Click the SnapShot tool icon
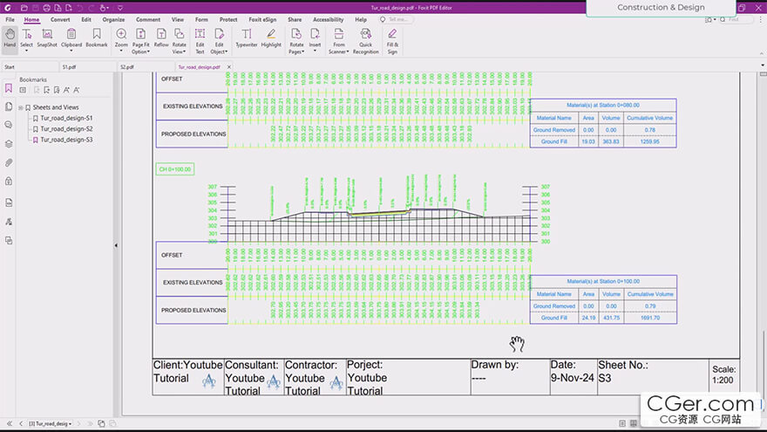 click(46, 38)
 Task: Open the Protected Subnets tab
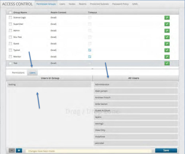tap(99, 4)
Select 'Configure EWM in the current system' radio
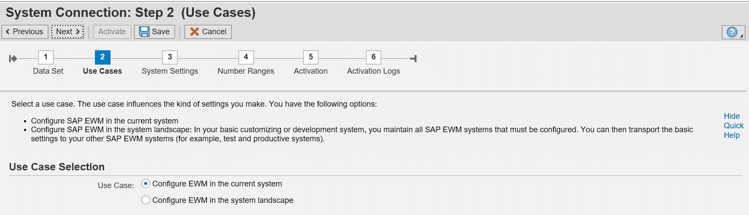 click(x=146, y=184)
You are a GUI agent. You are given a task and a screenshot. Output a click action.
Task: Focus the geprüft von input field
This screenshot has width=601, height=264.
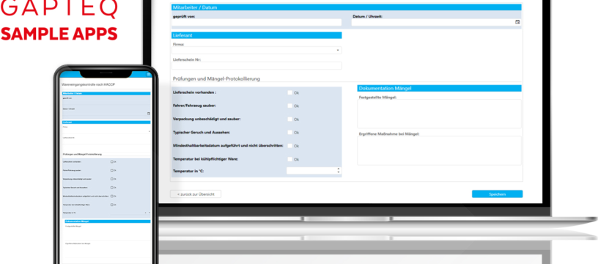tap(257, 22)
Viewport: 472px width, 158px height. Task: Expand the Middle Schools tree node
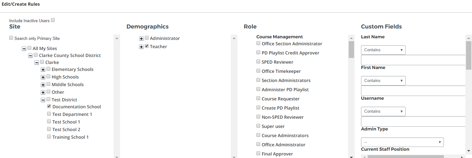pos(43,85)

====

= PROBLEM STATEMENT =
Since the pictures are not wanted, copy only the text of the records above, exactly.

= ANSWER BELOW =
Click the SnapShot tool icon
 click(46, 38)
 Task: Open the Protected Subnets tab
tap(99, 4)
Select 'Configure EWM in the current system' radio
 click(x=146, y=184)
You are a GUI agent. You are given a task and a screenshot. Output a click action.
Task: Focus the geprüft von input field
This screenshot has width=601, height=264.
tap(257, 22)
Viewport: 472px width, 158px height. Task: Expand the Middle Schools tree node
pos(43,85)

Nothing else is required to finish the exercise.